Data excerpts
+-------+
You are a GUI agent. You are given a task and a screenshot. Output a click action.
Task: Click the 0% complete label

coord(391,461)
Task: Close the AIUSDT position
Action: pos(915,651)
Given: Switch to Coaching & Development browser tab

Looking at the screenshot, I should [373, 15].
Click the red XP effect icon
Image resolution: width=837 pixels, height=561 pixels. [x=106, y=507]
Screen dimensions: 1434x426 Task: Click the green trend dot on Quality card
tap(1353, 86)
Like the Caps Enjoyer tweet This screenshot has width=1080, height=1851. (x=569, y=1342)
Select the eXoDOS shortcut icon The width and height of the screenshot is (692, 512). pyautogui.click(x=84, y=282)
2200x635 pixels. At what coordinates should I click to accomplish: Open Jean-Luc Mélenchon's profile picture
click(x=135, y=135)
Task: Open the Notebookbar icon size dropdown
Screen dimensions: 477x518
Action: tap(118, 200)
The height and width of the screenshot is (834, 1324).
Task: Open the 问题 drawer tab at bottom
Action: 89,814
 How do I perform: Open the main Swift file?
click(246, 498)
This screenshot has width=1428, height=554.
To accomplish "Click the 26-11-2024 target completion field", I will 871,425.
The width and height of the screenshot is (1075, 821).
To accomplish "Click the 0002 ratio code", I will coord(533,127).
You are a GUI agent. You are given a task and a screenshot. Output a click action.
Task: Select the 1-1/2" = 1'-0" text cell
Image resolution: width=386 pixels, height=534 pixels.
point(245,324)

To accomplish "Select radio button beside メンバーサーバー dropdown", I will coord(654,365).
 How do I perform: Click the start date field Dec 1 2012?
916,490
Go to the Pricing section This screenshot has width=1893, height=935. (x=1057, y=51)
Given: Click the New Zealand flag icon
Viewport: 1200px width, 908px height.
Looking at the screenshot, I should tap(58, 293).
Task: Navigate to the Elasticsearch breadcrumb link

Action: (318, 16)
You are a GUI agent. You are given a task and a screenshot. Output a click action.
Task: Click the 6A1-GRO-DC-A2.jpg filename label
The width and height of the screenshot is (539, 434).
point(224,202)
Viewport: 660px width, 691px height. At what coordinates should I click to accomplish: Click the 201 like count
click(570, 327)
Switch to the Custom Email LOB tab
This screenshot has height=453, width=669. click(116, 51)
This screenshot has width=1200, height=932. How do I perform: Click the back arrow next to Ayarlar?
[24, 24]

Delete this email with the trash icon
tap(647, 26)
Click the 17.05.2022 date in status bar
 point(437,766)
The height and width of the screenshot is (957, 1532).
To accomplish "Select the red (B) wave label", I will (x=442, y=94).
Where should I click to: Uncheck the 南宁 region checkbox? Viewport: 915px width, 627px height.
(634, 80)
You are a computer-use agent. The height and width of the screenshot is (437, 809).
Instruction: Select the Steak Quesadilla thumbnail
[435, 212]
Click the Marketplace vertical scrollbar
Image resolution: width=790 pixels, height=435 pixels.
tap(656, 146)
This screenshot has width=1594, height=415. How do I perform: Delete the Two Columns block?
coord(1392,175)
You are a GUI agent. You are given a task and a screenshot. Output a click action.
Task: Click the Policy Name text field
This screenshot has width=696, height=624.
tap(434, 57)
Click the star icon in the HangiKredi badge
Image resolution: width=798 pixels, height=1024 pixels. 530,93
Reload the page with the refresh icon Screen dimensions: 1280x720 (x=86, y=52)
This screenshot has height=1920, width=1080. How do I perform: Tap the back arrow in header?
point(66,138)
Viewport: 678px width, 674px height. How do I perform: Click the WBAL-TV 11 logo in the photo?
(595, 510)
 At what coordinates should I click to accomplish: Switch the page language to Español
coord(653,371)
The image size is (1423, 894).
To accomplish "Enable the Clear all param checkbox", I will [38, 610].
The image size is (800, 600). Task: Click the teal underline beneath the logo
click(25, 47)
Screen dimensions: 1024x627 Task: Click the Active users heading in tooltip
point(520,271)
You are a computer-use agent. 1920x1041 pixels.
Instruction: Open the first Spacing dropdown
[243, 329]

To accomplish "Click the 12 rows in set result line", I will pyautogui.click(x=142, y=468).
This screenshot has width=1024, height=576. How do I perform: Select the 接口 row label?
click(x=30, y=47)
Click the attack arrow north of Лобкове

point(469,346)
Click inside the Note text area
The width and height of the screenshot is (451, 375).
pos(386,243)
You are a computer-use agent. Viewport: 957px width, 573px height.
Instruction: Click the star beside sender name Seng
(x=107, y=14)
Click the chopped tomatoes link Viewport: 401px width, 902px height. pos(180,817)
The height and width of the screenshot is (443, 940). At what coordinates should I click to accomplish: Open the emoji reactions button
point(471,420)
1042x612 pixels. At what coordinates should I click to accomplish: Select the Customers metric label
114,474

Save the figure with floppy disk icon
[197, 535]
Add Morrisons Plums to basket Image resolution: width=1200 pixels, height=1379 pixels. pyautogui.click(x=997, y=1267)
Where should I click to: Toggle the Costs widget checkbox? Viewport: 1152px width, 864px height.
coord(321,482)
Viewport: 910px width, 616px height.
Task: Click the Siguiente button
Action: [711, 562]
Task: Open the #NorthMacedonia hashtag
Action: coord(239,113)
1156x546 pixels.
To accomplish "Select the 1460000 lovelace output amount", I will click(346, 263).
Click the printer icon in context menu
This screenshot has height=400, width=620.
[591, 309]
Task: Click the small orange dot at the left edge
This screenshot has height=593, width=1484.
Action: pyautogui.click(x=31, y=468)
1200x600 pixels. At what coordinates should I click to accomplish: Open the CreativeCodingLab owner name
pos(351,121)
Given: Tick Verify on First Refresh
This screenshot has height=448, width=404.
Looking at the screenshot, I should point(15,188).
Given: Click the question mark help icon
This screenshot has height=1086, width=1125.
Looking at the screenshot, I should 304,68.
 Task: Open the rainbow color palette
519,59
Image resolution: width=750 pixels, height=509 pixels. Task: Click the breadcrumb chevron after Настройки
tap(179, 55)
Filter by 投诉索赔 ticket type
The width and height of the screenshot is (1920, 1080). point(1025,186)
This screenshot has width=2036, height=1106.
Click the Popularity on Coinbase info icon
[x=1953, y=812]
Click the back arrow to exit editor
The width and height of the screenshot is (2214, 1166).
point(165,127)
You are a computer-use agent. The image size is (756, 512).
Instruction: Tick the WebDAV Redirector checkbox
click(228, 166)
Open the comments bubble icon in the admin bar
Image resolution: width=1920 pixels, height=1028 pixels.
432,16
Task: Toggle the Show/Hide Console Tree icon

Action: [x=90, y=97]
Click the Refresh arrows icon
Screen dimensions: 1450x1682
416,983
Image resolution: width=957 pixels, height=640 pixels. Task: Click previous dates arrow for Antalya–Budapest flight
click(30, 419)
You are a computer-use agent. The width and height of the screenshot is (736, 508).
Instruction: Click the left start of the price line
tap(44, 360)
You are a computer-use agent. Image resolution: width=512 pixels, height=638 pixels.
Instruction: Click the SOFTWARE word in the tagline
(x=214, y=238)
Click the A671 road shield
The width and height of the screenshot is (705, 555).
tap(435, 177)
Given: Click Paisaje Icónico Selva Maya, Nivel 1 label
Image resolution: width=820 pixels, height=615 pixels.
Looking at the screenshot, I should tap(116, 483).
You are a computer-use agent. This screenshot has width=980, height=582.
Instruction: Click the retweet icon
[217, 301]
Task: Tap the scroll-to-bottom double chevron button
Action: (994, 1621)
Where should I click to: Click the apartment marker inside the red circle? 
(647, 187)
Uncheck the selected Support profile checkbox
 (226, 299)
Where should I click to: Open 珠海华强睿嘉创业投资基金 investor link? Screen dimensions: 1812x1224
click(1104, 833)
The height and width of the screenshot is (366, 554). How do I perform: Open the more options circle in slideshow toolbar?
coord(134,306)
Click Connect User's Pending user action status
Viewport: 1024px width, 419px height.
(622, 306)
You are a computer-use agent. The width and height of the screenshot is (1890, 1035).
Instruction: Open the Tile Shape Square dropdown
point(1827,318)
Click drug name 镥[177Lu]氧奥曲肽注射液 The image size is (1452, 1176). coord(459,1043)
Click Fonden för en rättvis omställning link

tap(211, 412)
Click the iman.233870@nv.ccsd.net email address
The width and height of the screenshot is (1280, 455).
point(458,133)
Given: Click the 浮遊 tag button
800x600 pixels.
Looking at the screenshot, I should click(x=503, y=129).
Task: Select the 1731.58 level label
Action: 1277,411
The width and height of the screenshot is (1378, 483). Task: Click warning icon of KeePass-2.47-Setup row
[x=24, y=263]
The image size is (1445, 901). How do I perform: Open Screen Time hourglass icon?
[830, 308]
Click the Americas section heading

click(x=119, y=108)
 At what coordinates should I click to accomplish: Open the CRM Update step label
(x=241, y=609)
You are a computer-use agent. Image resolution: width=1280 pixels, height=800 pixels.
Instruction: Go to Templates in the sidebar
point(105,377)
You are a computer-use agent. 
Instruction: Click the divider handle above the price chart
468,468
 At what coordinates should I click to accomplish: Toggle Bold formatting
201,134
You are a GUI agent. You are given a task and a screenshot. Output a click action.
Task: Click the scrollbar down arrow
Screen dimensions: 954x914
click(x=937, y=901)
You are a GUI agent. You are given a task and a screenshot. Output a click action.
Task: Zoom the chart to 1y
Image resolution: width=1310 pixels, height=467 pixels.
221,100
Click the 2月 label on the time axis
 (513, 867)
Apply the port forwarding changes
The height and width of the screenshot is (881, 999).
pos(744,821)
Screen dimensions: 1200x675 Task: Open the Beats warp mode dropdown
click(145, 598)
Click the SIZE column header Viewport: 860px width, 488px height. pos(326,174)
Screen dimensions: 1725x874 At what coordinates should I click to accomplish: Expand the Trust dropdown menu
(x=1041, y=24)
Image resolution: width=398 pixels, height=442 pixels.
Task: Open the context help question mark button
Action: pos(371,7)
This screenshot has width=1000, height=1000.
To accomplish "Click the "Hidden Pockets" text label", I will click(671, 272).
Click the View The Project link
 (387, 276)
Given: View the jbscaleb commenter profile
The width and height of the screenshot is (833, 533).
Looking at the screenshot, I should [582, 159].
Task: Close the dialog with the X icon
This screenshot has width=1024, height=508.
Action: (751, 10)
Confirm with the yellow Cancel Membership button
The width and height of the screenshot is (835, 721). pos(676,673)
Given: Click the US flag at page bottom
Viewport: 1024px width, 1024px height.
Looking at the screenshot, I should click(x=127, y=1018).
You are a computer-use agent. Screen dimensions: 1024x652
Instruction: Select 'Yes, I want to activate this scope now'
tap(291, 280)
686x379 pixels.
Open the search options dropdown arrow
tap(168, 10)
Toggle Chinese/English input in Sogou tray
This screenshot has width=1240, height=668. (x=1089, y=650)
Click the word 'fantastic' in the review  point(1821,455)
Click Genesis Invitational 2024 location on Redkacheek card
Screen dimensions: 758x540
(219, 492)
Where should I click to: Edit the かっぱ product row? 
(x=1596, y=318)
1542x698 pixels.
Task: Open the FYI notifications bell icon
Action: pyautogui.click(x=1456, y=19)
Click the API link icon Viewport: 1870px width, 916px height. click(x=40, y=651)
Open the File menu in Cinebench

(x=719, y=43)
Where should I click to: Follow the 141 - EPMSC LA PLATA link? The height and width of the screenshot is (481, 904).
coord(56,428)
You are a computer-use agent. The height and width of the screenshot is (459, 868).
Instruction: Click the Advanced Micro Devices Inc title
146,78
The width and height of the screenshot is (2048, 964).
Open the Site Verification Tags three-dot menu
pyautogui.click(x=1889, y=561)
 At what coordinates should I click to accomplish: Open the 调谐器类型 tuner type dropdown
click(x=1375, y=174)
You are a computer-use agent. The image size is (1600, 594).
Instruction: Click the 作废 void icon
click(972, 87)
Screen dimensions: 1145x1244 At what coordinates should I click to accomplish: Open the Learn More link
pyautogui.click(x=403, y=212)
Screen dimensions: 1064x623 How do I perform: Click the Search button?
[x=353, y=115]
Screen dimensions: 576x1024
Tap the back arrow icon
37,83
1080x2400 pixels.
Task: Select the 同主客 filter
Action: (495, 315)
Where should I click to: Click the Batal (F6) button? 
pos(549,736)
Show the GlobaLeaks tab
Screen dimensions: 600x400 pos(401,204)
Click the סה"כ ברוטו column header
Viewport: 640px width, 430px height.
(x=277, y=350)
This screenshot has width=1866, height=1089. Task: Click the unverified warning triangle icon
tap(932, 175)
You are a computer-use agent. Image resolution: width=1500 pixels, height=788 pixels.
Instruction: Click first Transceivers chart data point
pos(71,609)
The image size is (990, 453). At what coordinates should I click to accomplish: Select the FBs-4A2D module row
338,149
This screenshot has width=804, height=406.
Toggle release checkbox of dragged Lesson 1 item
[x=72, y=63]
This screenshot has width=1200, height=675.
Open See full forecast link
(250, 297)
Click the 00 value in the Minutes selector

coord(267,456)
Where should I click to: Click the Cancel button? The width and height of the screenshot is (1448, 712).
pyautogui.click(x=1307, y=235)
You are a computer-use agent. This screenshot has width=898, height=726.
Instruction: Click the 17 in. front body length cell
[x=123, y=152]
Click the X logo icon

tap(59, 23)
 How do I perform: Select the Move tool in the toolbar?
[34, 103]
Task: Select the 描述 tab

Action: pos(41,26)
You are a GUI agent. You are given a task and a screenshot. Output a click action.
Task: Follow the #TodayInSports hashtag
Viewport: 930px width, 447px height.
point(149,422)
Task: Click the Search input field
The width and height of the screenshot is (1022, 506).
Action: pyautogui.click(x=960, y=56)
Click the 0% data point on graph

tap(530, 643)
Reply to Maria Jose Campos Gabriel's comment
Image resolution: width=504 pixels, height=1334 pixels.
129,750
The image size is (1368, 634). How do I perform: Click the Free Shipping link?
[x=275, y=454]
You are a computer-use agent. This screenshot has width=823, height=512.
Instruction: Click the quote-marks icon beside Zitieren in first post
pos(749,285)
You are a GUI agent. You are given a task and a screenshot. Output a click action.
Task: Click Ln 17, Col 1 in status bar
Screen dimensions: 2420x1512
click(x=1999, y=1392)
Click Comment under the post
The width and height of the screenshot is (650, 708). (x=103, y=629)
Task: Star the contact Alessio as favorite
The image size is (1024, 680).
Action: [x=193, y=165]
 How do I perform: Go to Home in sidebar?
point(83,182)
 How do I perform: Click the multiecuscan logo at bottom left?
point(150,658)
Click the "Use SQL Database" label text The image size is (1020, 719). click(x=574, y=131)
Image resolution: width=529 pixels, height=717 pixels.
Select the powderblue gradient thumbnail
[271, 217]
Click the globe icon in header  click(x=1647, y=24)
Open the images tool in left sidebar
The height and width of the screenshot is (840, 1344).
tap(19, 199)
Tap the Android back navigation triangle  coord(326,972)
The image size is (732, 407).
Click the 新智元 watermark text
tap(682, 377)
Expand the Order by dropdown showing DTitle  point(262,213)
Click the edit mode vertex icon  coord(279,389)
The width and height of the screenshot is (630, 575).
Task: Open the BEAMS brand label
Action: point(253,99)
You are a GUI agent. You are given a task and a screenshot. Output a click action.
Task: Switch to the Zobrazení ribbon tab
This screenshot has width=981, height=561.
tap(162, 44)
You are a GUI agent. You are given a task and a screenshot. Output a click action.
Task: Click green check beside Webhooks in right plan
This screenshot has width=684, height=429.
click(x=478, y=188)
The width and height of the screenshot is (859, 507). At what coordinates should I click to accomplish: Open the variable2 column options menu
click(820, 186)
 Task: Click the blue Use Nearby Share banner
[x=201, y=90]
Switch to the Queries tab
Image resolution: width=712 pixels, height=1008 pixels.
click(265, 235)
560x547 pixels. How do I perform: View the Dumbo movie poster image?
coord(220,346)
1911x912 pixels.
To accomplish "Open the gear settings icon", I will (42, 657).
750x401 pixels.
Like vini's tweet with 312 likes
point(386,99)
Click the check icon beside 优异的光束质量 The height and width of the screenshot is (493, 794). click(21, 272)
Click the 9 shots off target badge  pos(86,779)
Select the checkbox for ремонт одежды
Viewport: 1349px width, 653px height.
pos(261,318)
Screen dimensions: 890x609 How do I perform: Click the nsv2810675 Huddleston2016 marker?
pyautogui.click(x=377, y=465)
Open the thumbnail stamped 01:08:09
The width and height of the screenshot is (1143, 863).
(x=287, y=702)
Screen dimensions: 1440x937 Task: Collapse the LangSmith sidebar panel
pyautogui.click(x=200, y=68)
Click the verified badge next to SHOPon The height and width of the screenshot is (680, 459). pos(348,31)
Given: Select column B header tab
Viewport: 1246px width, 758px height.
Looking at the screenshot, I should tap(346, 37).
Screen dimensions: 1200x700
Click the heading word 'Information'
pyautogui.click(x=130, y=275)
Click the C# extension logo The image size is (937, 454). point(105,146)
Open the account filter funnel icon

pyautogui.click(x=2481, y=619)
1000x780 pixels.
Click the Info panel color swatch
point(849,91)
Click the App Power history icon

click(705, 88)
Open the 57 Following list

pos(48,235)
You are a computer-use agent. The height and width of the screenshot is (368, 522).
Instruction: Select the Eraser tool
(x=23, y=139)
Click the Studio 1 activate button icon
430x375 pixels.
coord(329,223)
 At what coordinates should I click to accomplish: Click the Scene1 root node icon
+-------+
EXERCISE BRIEF
Lines with the word "scrollbar" in the data need counting; report the count alone.

SOLUTION
2